Did you enjoy my introduction to Regular Expressions (RegEx)? Let’s use some to do some actual work.
Here’s a classic problem
You run a web service, and you’re experiencing poor performance for all users. For reasons I won’t go into, you suspect a single user might be causing problems. The good news is that every request that comes in to your server is logged. The bad news is that your service is popular, and you’ve had more than 1,500 requests in the last hour.
Can you spot the IP address that’s most frequently found in these logs?
The hunt is on! Let’s find the most frequently occurring IP address that appears in the logs.
want to see the command we’re gonna build? It’s
heroku logs -n 1500 | grep -o '[0-9][0-9]*\.[0-9][0-9]*\.[0-9][0-9]*\.[0-9][0-9]*' | sort | uniq -c
I promise by the end of this article all of that will make sense.
First we need to fill our logs
In this example we’ll be working with a web service hosted on Heroku.
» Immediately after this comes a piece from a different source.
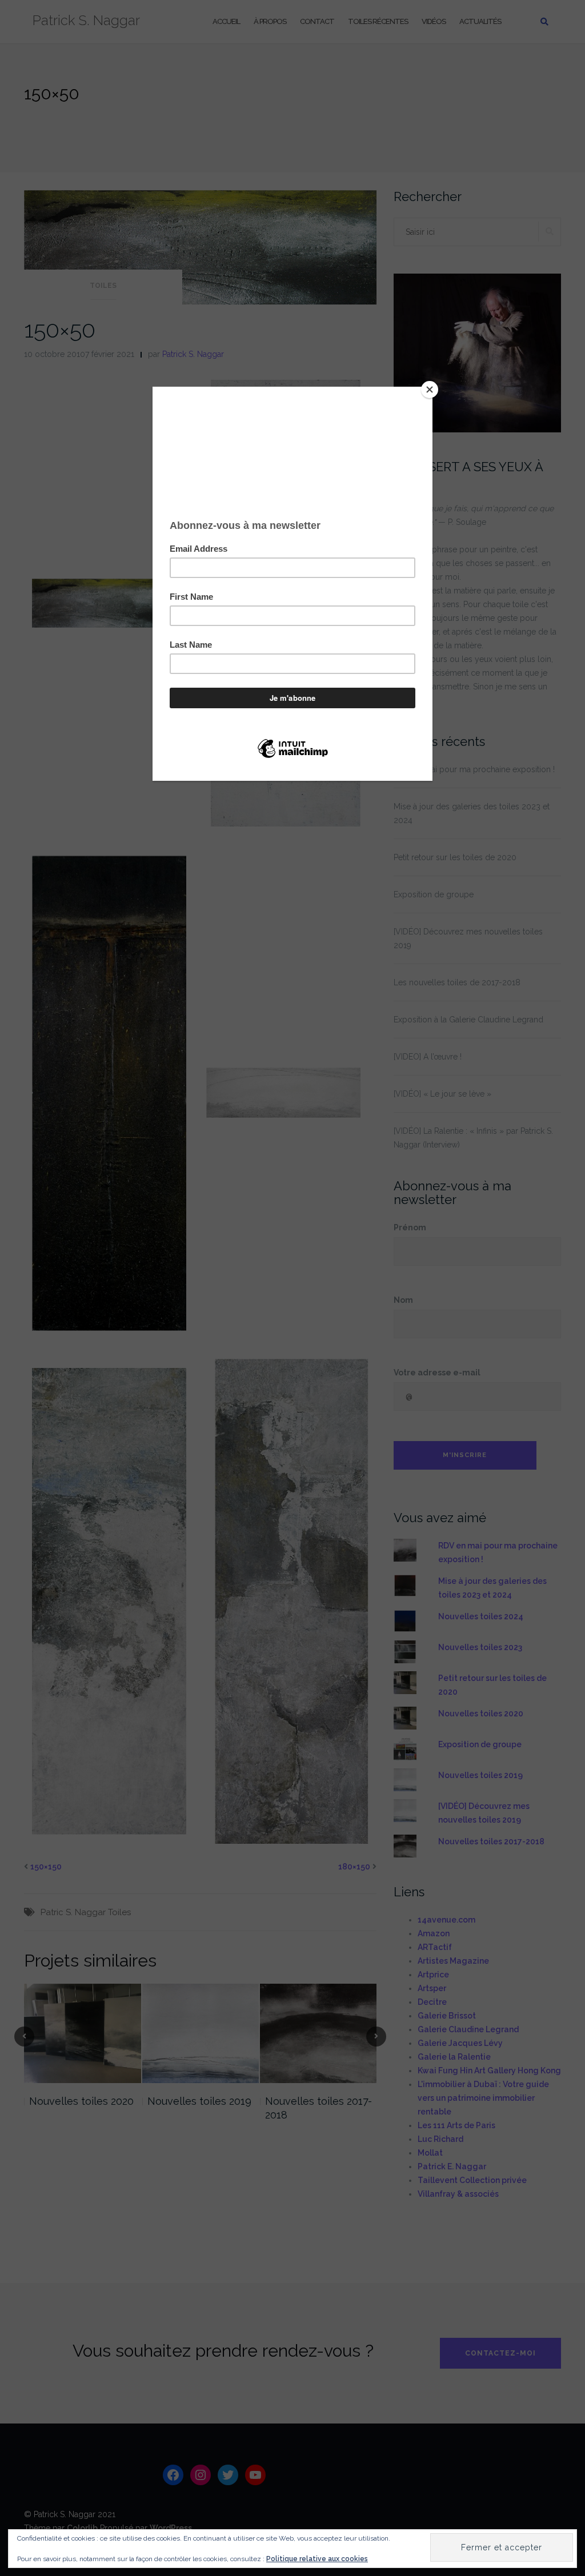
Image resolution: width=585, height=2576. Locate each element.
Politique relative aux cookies (317, 2559)
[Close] (429, 389)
While Heroku gives you super-useful production services for handling web logs (like setting alerts, filters, and so on) via add-ons, we're going to bypass all of that and do some CLI hacking instead.
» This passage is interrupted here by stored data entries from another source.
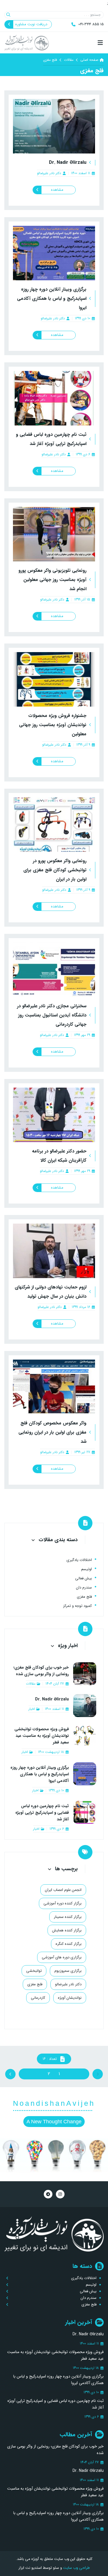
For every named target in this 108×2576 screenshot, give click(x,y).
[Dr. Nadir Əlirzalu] (54, 126)
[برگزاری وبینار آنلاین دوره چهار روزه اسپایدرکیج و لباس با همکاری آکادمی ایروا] (54, 253)
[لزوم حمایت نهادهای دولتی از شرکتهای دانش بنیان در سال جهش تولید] (54, 1251)
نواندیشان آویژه (70, 1998)
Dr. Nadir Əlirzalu (67, 162)
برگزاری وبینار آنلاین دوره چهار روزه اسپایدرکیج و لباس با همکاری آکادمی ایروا (51, 298)
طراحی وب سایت (76, 2568)
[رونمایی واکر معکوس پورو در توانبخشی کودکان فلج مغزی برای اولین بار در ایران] (54, 824)
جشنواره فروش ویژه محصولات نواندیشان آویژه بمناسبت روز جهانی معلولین (52, 725)
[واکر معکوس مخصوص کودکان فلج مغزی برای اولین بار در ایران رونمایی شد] (54, 1387)
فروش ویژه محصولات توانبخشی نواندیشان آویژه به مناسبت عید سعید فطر (41, 1735)
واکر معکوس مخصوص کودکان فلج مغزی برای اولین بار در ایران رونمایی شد (52, 1432)
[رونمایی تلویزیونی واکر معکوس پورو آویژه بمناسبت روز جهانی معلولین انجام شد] (54, 534)
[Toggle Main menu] (54, 42)
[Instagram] (60, 2194)
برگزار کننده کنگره (69, 1944)
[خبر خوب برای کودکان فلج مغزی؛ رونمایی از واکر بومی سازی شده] (84, 1674)
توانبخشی (34, 1971)
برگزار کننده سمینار (68, 1917)
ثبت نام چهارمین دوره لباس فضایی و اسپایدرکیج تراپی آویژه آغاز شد (42, 1812)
throughout this tutorial we’ll be using a command line interface (CLI) to view our Heroku logs and run our RegEx filtering. I’ll generally refer to this interface as ‘the CLI or ‘bash’ after the shell version I use. Unfamiliar with the CLI? I wrote a little something about it :)
For this to be fun at all we want to really fill up our Heroku logs. I wrote a demo app to do just that, so all you need to do is:
- Create a Heroku account
- Install the Heroku CLI
- Run
git clone https://github.com/tobyfee/log-filler.git
- Go into the directory you just created with
cd log-filler
- Create a new Heroku app
heroku apps:create logfiller
(you must change the name ‘logfiller’ to whatever you want) - Send the app code up to Heroku and run it once with
git push heroku master
You can test that everything worked by running heroku logs
Woo-hoo, logs! Those white strings of numbers and dots are the IP addresses we’re after
important tip: I recommend grabbing a few dozen lines and pasting it into your favorite code editor. As we write our regex it will be nice to have something to refer back to without having to re-run this command.
If you scroll up a bit you’ll notice that we only get about 100 lines of logs with this command. That’s the Heroku default but with heroku logs -n [number]
you can get more information.
Now that we’re looking at the logs let’s pause to cover two fundamental points:
When you write a RegEx, what’s in your source material matters
Fundamentally RegEx is about finding things within text. When we evaluate whether a RegEx is doing the right thing we need to consider the source material. If the logs we were searching had no numbers other than IP numbers, a RegEx that matched only numbers (perhaps grabbing anything between two sets of numbers would work fine). Check the logs above and you’ll see there are lots of numbers in the log that aren’t the IP addresses.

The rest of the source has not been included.